Celes is the other character I particularly love to write about, mostly because she has no emotional context for anything. I'm a Locke/Celes shipper by inclination, but there is part of me that wonders if her affection for him is merely the first blush of a girlish crush, the like of which she has never been able to experience or indulge before (I will stop before I get into sixteen pages of meta about Celes and ice and the effects of MagiTek). Even if it's not, neither she nor Locke is particularly good at communicating, and both are prone to snapping and shutting others out. How do you build and maintain a relationship like that, especially with all the ghosts that spin between them like shattered mirrors?

These are the things that I like to explore when I write, and it's part of why I just don't like most pairing fic that is, as venefica_aura put it, "THE EPIC LOVE STORY OF BILL AND BOB." I'm much more interested in the type of thing that mithrigil puts together, where the characters more often trip on themselves and each other than ever manage to resolve anything. I don't want to see that lovely, crystalline moment when Locke and Celes find Twue Wuv and curl up on the beach. I want to see that moment when the gloves are off, the barriers have come down, and he's so tangled in his past that he loses the distinction between Celes-as-person and Celes-as-Butcher-of-Maranda, when she loses that distinction as well and becomes desperately angry about the collapse of that beautifully ordered world in which she knew exactly where she belonged and what she was supposed to be doing.

....Oh dear God, AU bunny, go away please.
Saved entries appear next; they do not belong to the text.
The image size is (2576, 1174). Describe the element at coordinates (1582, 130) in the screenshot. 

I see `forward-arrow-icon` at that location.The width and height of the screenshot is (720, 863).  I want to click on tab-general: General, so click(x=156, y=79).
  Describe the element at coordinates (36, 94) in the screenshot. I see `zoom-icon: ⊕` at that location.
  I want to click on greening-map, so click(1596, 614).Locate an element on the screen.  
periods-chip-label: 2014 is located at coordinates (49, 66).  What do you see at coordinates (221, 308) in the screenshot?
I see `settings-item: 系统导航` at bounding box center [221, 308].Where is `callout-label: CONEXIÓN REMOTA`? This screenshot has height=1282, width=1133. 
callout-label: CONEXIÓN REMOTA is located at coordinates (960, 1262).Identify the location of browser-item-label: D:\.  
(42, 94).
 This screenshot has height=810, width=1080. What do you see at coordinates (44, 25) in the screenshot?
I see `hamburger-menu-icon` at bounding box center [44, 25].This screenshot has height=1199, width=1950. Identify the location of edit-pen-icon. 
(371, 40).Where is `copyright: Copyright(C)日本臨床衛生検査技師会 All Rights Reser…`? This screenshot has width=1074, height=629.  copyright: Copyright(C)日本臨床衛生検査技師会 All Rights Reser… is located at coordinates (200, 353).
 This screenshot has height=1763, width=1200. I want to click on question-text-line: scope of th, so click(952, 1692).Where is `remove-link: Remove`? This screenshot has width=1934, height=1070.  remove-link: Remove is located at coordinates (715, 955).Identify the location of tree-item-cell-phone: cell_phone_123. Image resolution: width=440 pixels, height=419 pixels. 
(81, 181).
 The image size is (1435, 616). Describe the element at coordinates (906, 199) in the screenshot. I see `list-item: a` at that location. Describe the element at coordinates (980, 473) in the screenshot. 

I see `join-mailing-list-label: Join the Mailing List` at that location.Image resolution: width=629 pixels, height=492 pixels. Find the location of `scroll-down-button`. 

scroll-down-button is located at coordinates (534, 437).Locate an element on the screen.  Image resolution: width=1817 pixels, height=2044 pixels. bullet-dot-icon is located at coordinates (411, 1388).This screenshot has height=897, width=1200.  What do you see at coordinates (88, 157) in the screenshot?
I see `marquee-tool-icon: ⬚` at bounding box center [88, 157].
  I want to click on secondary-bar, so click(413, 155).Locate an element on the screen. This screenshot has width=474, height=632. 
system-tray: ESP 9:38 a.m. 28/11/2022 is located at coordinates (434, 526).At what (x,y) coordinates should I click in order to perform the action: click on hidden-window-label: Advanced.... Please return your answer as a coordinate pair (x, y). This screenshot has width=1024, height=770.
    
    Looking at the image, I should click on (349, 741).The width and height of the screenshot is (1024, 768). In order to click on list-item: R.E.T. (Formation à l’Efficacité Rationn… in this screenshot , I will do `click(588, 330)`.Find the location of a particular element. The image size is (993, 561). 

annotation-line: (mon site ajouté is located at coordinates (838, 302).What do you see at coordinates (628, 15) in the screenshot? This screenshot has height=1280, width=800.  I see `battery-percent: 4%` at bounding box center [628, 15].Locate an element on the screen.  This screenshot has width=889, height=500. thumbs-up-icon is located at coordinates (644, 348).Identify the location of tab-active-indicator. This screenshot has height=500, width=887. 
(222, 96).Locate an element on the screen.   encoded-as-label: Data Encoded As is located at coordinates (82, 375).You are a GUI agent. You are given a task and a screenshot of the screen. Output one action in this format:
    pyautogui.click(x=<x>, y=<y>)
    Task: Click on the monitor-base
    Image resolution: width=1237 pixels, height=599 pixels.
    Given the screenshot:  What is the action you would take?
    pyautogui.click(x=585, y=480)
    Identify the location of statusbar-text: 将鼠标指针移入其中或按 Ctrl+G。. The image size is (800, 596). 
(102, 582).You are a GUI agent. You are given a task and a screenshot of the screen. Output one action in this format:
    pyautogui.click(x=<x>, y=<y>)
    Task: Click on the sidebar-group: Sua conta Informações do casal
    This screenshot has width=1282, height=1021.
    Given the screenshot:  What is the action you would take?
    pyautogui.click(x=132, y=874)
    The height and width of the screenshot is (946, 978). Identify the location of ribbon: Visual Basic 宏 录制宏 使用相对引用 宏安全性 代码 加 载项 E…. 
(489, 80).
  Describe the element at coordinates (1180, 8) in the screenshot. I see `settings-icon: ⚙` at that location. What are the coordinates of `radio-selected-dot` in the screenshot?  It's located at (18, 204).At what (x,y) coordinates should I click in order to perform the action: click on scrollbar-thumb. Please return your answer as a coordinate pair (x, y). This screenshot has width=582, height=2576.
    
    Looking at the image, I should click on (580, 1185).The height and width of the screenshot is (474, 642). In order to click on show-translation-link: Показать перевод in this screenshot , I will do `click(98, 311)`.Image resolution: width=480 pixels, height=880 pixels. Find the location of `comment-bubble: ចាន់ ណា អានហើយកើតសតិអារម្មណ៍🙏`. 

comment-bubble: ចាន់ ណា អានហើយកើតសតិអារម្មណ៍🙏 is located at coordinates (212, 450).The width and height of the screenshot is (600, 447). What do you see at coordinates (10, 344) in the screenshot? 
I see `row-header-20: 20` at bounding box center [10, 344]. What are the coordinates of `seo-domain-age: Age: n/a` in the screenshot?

I'm busy here.

It is the conflict that fascinates me far more than the resolution. I think one of the pieces in which I made this most clear was Uncomfortable Silences (FF6, PG, Locke/Celes, spoilers through World of Ruin); the resolution of the fic is that the issue has been discussed. It has not been resolved; it has only been spoken. I like the tension of that kind of balancing-point, and I actually prefer that kind of drop-off to the neatly wrapped package in which everything turns out shiny.

This is probably also why I like ships in which the characters cannot be resolved, or involved, based on the canon. Balthier/Ashe, for example, just doesn't work in any permutation of Ivalice's reality, for anything more than a one-night stand or maybe a hidden fling during their journey. "I was the pirate, she was the queen/Sir Francis and Elizabeth, the best there's ever been/...So write your own ending and hope it comes true/For the lovers and strangers on Bay Avenue" (Jimmy Buffett, Love in the Library) Or, see also "All my friends are pirates/It's just who I am/I'm better as a memory than as your man" (Kenny Chesney, "Better As A Memory"). For them to be together, one of them must give up their identity completely. Neither of them would be willing to, at least not the characters that I saw when I played the game, YMMV. So what happens, then, and how do they each deal with it and set it aside? Or what kind of deeply traumatic and ridiculous event could possibly lead to the kind of gradual change where they could be together? (If your answer involves anything less than 100,000 words of in-depth fic, don't bother.)

So cycling back: it's the conflict, not the resolution, that interests me. This is probably why I am so fascinated with characters and just not letting them have nice things; I prefer them balked and frustrated and trying to find a way around it (or possibly just throwing up their hands, declaring me a relentless bitch, and storming off. That variation works too.)

Thoughts, if anyone bothered to read this far?